When China’s second unmanned lunar probe, Chang’e II, was scheduled to blast off at 18:59:57 on October 1st 2010, 3 seconds before CCP mouthpiece CCTV’s Xinwen Lianbo began, the biggest highlight of this launch emerged — how would CCTV deal with the time conflict between the live broadcast of Chang’e's flying to the moon and the 30-minute news program on the evening of National Day?
This problem doesn’t exist in most countries in the world, for the answer is awfully easy: the live broadcast of launching is definitely more important, so the regular news program has to be delayed until the rocket is flying in the air. For TV stations in these countries, to ask this question is just like to ask a patient in critical condition: “Would you like the oxygen treatment, or to have some cookies first?”

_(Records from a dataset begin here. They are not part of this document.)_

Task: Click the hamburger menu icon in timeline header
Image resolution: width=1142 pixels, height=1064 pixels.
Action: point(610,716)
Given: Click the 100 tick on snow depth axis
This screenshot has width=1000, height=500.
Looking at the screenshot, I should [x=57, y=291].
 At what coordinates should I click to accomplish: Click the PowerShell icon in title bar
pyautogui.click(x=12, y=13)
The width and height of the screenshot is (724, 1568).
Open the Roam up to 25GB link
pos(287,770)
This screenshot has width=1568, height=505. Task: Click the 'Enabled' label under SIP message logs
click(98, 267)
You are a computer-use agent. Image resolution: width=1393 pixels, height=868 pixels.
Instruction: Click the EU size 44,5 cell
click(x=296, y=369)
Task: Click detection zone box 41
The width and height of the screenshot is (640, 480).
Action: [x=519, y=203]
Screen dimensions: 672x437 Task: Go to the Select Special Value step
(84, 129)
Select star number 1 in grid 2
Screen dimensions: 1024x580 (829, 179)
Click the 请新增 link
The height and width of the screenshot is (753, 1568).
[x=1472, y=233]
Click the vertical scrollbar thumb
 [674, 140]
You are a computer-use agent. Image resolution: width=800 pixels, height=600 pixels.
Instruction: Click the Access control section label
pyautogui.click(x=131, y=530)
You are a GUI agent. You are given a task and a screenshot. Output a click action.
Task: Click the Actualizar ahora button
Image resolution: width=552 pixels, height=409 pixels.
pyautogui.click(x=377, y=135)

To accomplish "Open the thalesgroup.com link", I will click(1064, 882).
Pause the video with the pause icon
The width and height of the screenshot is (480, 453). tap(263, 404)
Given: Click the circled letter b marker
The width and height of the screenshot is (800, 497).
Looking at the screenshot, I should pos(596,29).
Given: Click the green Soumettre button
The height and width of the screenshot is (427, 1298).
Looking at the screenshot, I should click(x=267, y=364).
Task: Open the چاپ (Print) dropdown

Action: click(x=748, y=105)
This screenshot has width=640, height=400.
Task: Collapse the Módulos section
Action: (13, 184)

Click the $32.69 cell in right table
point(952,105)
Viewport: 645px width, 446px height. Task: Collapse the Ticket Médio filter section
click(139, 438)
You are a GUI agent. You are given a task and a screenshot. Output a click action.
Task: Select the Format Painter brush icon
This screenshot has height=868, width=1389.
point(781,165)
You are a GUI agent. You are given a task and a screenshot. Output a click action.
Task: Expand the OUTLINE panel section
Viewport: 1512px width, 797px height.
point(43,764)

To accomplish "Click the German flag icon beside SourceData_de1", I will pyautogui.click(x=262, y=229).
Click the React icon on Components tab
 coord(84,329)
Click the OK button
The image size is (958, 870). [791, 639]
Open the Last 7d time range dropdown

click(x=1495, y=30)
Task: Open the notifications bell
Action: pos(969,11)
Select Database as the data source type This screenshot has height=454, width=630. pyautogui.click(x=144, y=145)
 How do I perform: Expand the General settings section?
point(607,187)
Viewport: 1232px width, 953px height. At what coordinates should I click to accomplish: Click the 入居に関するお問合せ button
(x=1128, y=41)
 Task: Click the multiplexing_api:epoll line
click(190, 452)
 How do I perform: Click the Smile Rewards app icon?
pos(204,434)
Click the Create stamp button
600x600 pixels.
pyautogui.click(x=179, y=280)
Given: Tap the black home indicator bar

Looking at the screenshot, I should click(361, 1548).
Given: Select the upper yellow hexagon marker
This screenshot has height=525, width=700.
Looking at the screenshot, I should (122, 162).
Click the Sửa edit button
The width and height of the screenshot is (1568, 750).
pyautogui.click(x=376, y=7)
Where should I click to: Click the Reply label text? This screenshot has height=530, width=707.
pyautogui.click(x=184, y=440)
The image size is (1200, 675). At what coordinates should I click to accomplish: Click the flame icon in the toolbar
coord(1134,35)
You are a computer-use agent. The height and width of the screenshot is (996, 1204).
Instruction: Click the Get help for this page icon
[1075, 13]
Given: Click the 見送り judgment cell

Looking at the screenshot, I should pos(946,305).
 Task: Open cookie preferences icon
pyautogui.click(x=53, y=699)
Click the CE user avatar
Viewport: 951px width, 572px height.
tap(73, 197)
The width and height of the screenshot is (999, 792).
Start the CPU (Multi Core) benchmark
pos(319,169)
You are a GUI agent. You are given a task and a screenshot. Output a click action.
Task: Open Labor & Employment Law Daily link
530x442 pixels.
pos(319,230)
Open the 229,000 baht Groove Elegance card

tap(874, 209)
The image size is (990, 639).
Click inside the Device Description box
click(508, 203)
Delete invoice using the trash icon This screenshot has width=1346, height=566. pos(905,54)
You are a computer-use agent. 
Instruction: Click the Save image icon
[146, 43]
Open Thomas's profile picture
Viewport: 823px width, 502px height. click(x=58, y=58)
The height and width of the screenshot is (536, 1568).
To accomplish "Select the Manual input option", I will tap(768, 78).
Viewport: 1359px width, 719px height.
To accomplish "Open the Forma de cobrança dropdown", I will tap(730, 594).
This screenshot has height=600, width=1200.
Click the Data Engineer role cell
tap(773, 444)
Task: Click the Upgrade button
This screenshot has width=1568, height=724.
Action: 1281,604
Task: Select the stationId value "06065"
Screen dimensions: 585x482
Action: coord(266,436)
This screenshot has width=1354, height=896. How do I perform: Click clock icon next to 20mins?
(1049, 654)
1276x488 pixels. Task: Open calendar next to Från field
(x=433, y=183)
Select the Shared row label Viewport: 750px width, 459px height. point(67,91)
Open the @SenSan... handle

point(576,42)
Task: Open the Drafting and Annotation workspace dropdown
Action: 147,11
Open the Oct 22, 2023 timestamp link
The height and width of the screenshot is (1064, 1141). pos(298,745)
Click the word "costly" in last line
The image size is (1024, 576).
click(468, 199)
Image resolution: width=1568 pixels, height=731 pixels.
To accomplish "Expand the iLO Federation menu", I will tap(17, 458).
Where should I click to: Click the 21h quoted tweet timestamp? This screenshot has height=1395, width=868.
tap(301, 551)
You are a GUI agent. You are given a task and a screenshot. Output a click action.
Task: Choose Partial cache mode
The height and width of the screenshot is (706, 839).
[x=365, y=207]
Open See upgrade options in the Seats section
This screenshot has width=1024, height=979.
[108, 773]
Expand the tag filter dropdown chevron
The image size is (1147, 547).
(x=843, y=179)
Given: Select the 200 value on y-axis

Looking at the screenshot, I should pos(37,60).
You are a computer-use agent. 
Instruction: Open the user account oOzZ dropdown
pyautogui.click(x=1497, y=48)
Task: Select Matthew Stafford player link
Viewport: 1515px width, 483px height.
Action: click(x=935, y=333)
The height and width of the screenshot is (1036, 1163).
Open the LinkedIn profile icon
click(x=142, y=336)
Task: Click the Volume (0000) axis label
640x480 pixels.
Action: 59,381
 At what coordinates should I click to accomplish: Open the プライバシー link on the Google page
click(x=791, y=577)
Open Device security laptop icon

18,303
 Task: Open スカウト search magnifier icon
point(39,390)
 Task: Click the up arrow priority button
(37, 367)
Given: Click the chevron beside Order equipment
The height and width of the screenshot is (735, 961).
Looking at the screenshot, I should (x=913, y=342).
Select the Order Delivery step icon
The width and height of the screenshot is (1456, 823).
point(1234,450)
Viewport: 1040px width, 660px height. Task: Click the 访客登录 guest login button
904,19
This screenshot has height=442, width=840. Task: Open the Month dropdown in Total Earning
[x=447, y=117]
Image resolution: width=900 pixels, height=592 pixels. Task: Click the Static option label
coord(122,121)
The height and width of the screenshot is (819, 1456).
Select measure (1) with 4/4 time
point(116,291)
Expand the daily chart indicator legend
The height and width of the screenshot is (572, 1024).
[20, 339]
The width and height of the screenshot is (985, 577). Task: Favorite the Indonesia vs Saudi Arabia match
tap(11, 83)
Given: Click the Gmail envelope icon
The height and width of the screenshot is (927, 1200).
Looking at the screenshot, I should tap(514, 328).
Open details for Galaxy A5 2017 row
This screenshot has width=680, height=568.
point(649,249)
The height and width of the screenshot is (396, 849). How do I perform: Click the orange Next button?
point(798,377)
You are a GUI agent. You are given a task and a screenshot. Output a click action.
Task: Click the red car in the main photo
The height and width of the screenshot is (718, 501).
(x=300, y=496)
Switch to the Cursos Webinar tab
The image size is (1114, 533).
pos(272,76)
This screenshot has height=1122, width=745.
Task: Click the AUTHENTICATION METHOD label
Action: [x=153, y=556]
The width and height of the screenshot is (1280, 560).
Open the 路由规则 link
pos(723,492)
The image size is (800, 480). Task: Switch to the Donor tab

But in China, this became a Gordian knot. The key reason is that the relationship between news and politics is still confusing. Although Xinwen Lianbo seems to be a regular news program, it is a political symbol of CCP. Every day at 7 pm, a kind of “virus” will attack all the TV sets in China. The symptom is that almost every channel will become the same, showing one man and one woman reading propaganda articles in a very old-fashioned way. Any tiny changes of this program will attract a huge amount of attention. There used to be hot discussions on the change of anchors and the slight variation of news arrangement. Gradually, this 30-minute news program is under great pressure. Any small action will be interpreted as a big political issue.
It becomes impossible for CCTV to delay Xinwen Lianbo in this situation. In fact, news has never weighed more than politics in China. Not to mention the political importance of the mouthpiece program in the evening of National Day.
However, we cannot forget about the pace of news reform in China. CCTV has been heading for real journalism by revising its News Channel several times. On the other hand, audiences’ expectation for news has been increasing. Therefore, it will trigger social discontent if Xinwen Lianbo simply ignores the launching. Presumably, there was a lengthy discussion inside CCTV and CCP’s Central Propaganda Department before deciding the scenario –
To begin the live broadcast in News Channel early in the day. When it turned to 18:59:55, the News Channel and CCTV-1 combined as regular (the virus works). It was time for Xinwen Lianbo.
At that moment, the countdown was coming to the end and the commander was about to shout out “ignition”, but CCTV didn’t care. The live scene of Chang’e II was put in the bottom right of the screen by using picture-in-picture. The main screen was filled by the 5-second countdown advertisement of a liquor, then the opening of Xinwen Lianbo. As a result, during the most crucial and amazing seconds, all the audience of Xinwen Lianbo could only watch Chang’e II through a small picture without any live sound.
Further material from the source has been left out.